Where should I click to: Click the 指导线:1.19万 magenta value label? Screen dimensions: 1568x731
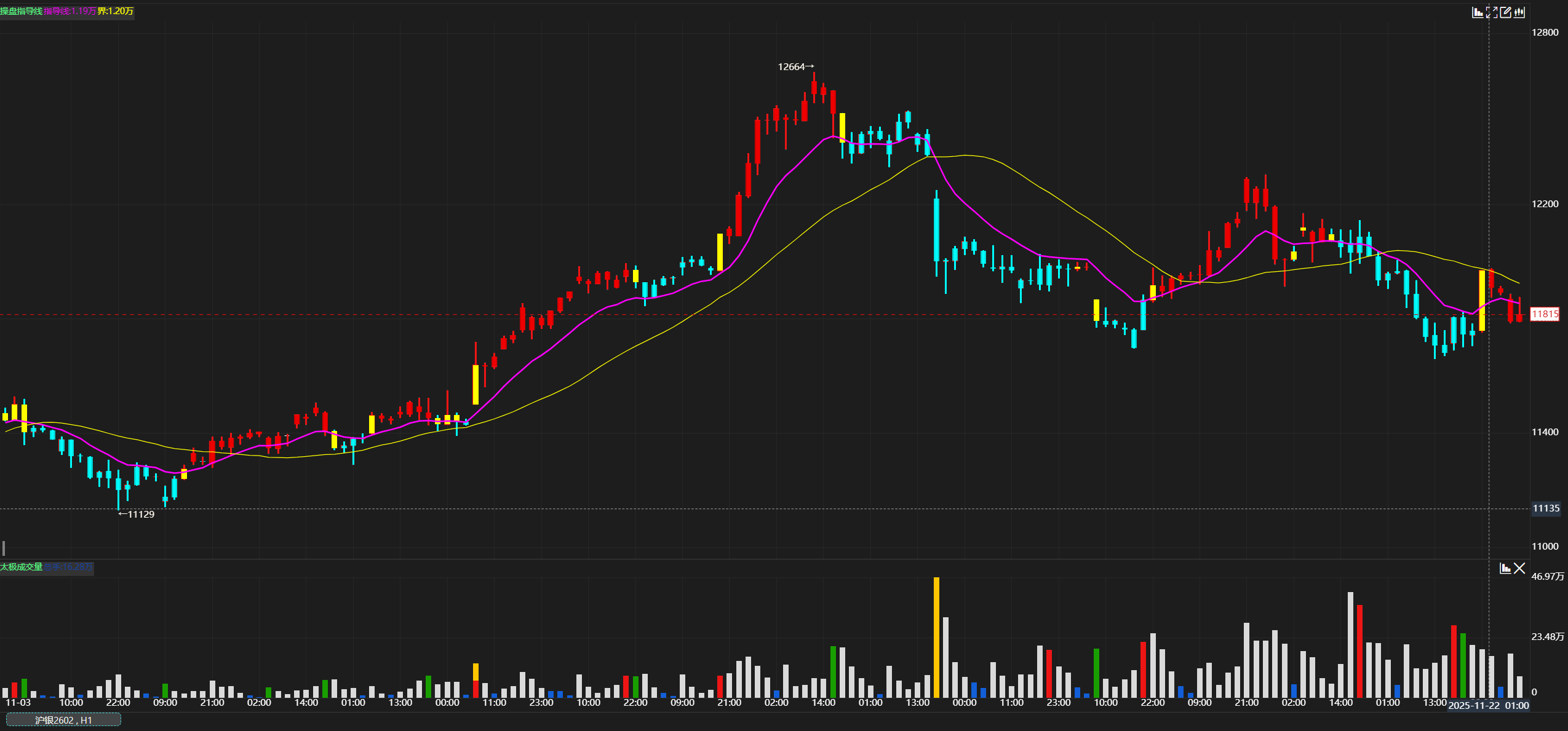click(70, 11)
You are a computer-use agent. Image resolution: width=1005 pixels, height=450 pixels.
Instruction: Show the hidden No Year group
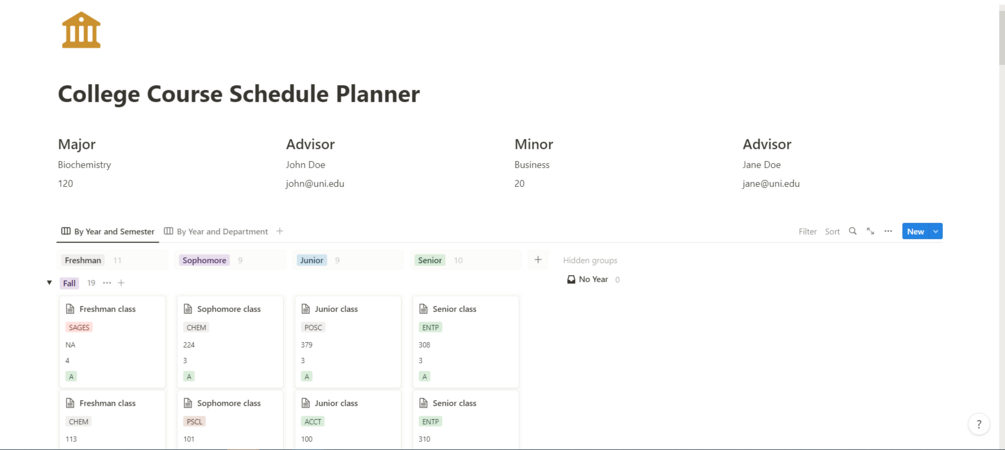[x=593, y=280]
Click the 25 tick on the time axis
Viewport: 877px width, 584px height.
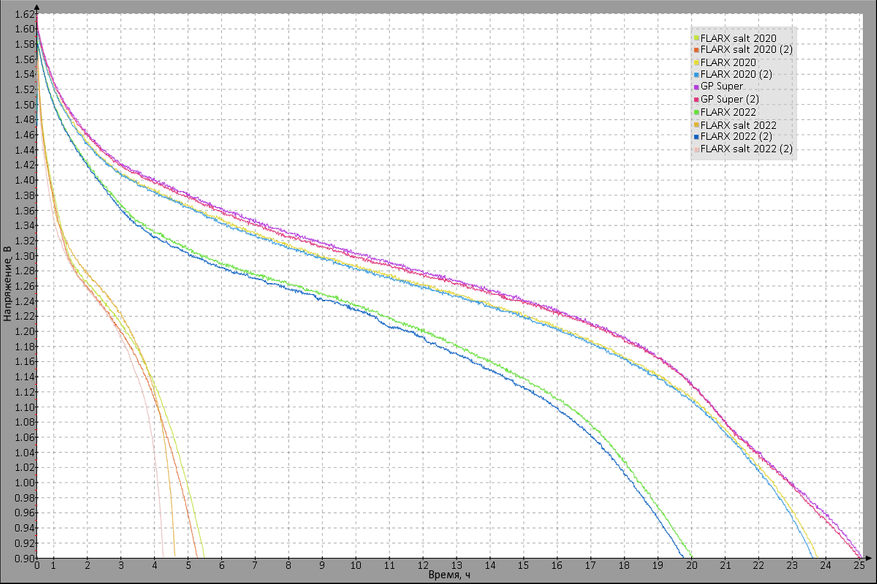(x=858, y=566)
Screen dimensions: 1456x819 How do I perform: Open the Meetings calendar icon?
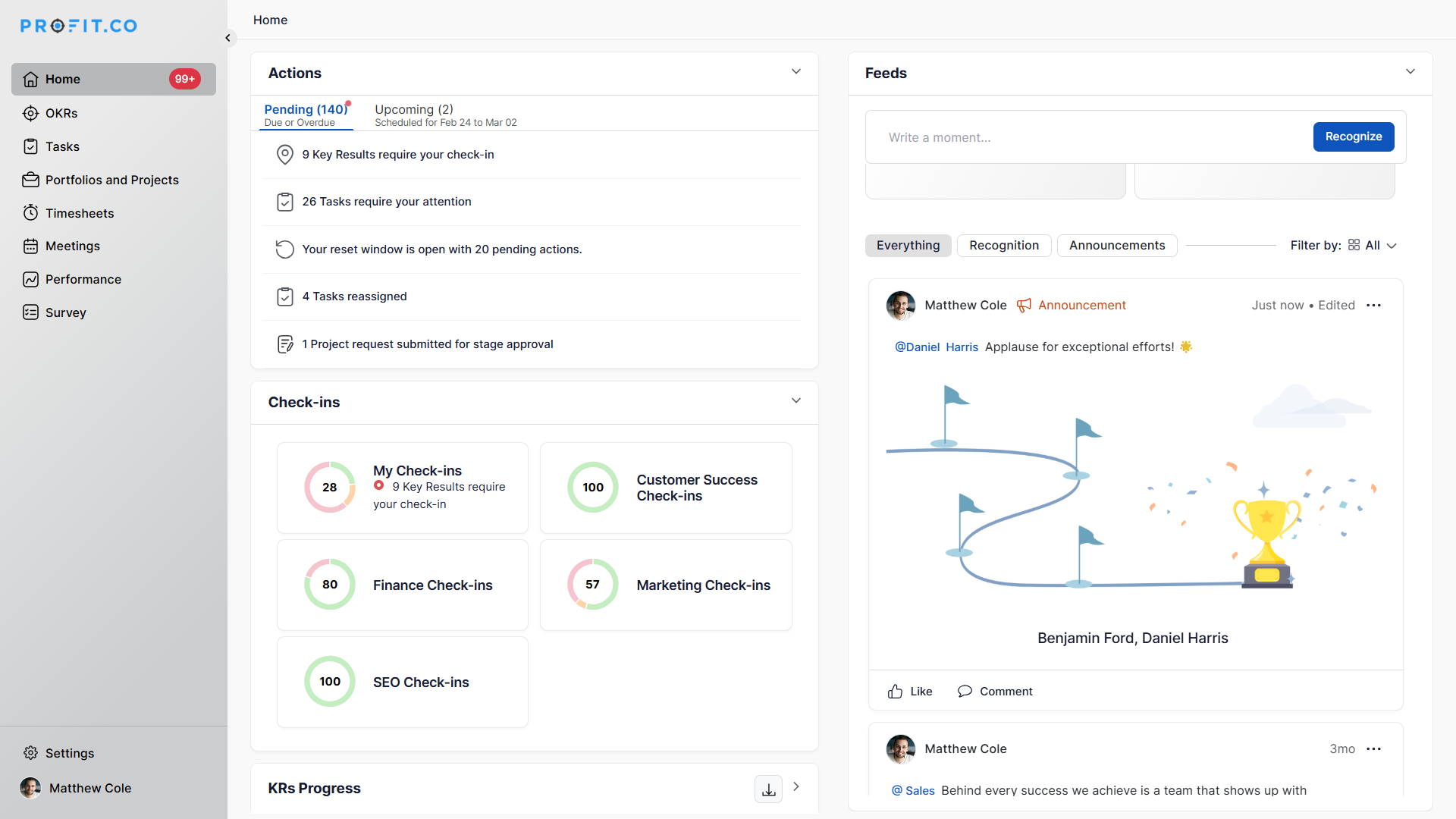pos(30,246)
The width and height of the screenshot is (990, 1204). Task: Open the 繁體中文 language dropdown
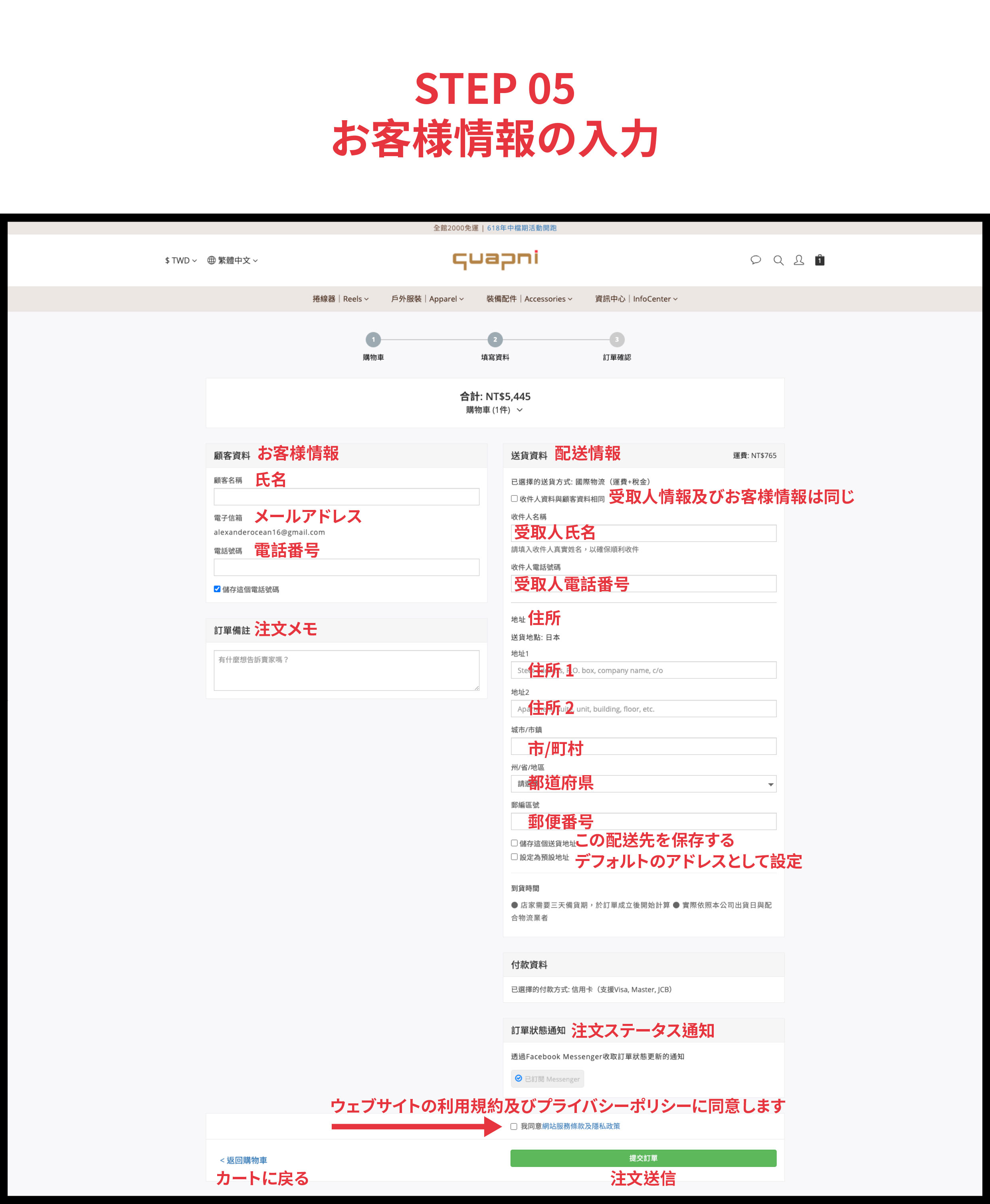click(x=233, y=260)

* [Prompt]: Write out all the records again, switching "Screen dimensions" to "Display size" and leaving everything else as it is. Leave out the pictures.

* [Answer in full]:
Where should I click to: Click the 指导线:1.19万 magenta value label? Display size: 1568x731
click(70, 11)
You are a computer-use agent. Image resolution: width=1005 pixels, height=450 pixels.
Instruction: Show the hidden No Year group
[x=593, y=280]
Click the 25 tick on the time axis
Viewport: 877px width, 584px height.
(x=858, y=566)
Display size: 1456x819 How do I perform: Open the Meetings calendar icon?
pos(30,246)
The width and height of the screenshot is (990, 1204). Task: Open the 繁體中文 language dropdown
click(x=233, y=260)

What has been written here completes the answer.